Additionally, no ip_bans.yaml file is created, that I can find anywhere.

Even

http:
  ip_ban_enabled: false

in configuration.yaml doesn’t stop this from happening. What is this nonsense???

Even though the log message is identical apart from the IP address, the issue with the tablet is that it has an IPv6 address. This is “remote” by default, so the user needed “Can only log in from the local network” to be un-ticked.

Would be great if the log message actually said what the issue was here!

2024-05-30 22:48:46.297 WARNING (MainThread) [homeassistant.components.http.ban] Login attempt or request with invalid authentication from 2001:xx (2001:xx). Requested URL: '/auth/login_flow/902b2021d306a67f0b699365c042c5c9'. (Mozilla/5.0 (Linux; Android 5.1.1; KFFOWI Build/LVY48F; wv) AppleWebKit/537.36 (KHTML, like Gecko) Version/4.0 Chrome/59.0.3071.125 Safari/537.36 Home Assistant/2024.4.1-12576 (Android 5.1.1; KFFOWI))

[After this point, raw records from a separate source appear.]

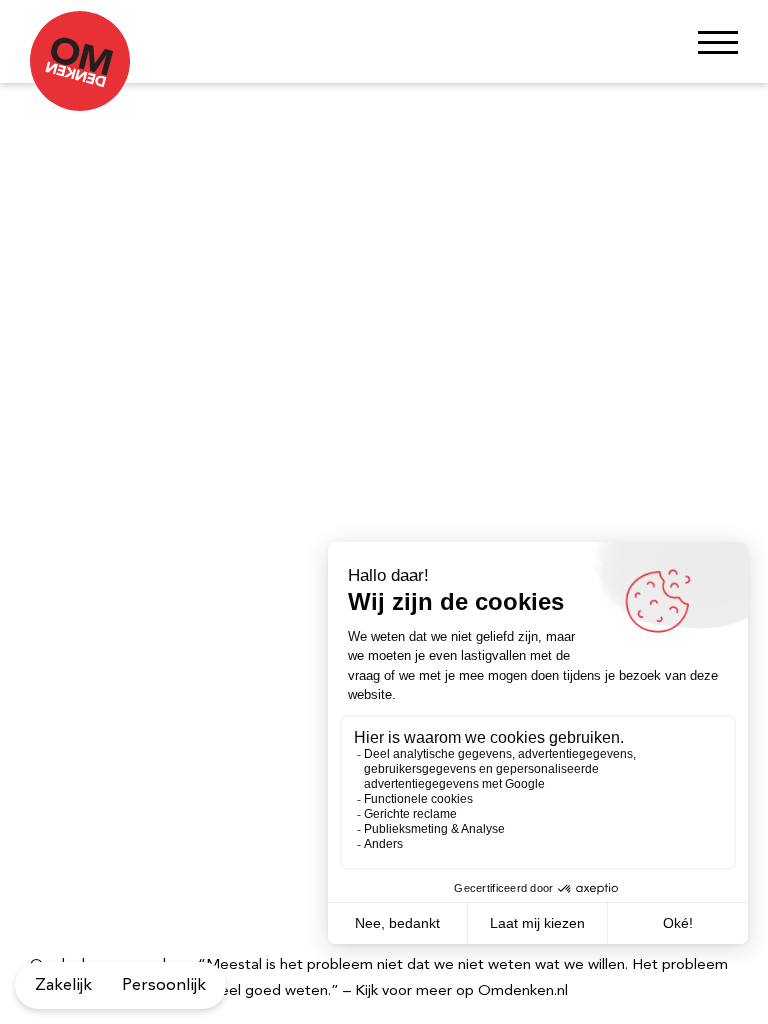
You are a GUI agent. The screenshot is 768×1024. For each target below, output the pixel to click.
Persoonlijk (164, 985)
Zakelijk (63, 985)
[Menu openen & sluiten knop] (718, 41)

Looks like this issue or variations on it have been going on for some time:

I have started a feature request thread pleading for an improvement in the documentation and logging:

I receive the same message too. It seems this is a Firefox thing, what goes wrong at least when my HA container is updated while the HA tab is refreshing. But e.g. when i open an Edge browser, or when is was already opened, the same issue does not appear.